Teaching Non Swimmers
If you are teaching non swimmers in deep water and feel like you need assistance with supervision don’t be afraid to get the parents involved to the learn to swim lesson. Parents want to know how their child is progressing and will be delighted to be involved in the learn to swim process. Parents can help by simply sitting close by on the pools edge to supervise and help keep the group moving. However you may find yourself in a situation where you need a little bit more assistance from the parent and actually ask them to get into the water. For example with a very scared child they may feel more relaxed if Mum or Dad gets into the water with them. This can also help with giving equal attention to all children in the group as inadvertently the timid child requires much more assistance than the confident child.
Swimming and Water Safety Teachers
Swimming and water safety teachers must also become skilled at communicating with the class. Remember the motto KISS, keep it simple stupid! You must use simple instructions when working with kids. On every feedback form I given my staff I have to remind them of this. As teachers we all seem to talk too much. When teaching the group I always give 1 instruction and then wait for what I want. For example “Everyone stand up”. I say nothing else until everyone is standing. If everyone isn’t standing I repeat the same instruction “everyone stand up” until I get what I want. I then give a small praise, which could even be a non verbal cue, like the thumbs up. Remember; NEVER instruct the group if they aren’t looking at you. You must get their attention first. This may require sitting the group on the side of the pool to avoid them bobbing underwater.

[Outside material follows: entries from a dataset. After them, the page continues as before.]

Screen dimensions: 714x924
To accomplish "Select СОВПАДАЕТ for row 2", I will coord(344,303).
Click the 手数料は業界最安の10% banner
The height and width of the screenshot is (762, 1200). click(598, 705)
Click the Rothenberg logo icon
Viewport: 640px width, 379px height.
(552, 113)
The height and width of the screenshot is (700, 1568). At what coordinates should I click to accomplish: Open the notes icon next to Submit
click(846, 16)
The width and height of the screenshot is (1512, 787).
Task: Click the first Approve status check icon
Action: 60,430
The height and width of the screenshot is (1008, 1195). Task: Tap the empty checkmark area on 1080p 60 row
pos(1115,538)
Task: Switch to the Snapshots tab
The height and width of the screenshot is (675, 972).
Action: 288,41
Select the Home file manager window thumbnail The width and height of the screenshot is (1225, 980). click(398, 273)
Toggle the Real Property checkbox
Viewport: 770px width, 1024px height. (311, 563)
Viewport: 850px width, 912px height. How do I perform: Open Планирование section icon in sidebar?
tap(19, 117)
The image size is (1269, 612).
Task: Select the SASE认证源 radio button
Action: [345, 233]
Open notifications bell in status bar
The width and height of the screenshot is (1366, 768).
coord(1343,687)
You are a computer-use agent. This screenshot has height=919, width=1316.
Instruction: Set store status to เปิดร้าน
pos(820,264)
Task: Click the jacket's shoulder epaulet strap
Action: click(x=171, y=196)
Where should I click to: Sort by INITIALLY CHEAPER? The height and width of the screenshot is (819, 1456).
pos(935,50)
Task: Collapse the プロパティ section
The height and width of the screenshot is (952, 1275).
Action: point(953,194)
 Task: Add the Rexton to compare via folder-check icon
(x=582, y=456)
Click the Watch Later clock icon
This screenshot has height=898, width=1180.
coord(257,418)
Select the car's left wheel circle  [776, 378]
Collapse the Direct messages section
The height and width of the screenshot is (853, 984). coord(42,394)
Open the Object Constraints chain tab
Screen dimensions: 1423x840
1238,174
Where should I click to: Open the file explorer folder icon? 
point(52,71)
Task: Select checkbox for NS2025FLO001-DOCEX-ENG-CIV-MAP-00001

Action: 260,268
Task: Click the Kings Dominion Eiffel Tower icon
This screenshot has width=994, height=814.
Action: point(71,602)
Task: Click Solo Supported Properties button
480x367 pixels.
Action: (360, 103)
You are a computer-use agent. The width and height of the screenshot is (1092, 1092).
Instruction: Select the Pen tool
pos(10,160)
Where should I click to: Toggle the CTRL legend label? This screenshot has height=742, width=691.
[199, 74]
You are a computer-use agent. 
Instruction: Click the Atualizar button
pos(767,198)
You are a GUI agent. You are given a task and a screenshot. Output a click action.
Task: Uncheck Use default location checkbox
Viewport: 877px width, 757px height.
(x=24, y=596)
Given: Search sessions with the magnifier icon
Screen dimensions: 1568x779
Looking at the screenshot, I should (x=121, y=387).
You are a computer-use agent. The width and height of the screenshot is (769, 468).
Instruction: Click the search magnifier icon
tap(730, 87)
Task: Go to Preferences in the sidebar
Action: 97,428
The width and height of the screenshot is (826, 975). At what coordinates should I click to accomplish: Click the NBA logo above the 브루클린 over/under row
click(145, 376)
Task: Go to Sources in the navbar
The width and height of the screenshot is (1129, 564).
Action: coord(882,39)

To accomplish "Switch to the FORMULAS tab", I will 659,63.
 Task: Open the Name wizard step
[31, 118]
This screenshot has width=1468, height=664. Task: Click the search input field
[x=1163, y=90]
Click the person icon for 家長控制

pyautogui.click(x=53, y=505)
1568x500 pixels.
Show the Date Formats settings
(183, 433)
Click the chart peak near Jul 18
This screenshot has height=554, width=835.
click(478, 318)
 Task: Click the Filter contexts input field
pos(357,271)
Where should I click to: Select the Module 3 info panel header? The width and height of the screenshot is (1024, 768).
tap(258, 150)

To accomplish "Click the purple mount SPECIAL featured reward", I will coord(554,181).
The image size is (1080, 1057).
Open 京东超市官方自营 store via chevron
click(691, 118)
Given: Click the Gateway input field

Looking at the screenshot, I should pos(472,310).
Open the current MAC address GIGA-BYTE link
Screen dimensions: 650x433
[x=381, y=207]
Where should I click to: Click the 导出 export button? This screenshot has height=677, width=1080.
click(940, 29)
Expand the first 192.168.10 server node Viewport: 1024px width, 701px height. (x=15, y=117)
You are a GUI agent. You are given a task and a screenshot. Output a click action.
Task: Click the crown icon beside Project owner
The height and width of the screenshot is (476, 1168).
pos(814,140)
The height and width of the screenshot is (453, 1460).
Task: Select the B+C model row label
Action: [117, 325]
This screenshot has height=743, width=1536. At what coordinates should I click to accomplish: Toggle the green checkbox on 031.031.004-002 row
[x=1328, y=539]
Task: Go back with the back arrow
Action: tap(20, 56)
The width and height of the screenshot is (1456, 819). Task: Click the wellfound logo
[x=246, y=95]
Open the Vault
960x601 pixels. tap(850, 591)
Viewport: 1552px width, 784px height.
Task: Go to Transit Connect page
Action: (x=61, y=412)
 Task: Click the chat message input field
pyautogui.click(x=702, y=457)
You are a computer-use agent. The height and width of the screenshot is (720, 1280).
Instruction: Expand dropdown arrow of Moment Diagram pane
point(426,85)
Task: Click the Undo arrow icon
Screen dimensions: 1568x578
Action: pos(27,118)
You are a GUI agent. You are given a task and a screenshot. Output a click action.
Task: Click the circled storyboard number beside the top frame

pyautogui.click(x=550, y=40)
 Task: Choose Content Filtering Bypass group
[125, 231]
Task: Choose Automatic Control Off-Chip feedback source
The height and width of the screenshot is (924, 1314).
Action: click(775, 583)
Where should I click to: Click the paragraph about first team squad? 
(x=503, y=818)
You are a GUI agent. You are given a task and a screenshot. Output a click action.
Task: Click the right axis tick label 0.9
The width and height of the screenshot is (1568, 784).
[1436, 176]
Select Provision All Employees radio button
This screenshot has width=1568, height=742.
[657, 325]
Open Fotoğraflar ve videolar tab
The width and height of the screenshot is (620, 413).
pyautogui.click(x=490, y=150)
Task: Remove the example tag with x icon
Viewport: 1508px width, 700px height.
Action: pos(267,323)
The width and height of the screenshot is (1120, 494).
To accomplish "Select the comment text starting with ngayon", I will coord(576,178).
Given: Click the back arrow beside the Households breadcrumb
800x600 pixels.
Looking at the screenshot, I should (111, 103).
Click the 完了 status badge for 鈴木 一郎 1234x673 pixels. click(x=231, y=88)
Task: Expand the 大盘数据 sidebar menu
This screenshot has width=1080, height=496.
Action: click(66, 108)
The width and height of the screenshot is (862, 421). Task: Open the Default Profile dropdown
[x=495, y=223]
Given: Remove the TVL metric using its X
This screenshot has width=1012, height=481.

We must always combine verbal instructions with visual cues. Remember the different types of learning including auditory, visual or kinaesthetic styles. If you combine all of these into your teaching approach then you will be in a position of strength to communicate effectively with everyone in your group. Therefore if you want children to do a perfect streamline, simply tell them “arms behind your ears, chin on your chest” while you demonstrate in the standing position. Ask them to “show you” and physically correct mistakes immediately and give simple positing praise. Ask someone to show the group a good one. Giving instructions like this is far too complex “put your back on the wall, because what we are going to do now is follow the leader, when the person in front of you goes I want you to get ready to go, we are doing our best streamline, put your arms up and make sure you are hiding your ears, I’m looking for the best one, James would you like to show the group”. While all these points are valid it is far too complex for little children to remember and they will become easily distracted. Follow the one instruction and wait rule to get what you want. Use simple key words and repeat them over and over to remind the children what you want. Talking in long sentences is not effective. But using key words, with visual cues, facial expressions, eye contact and simple praise work wonders!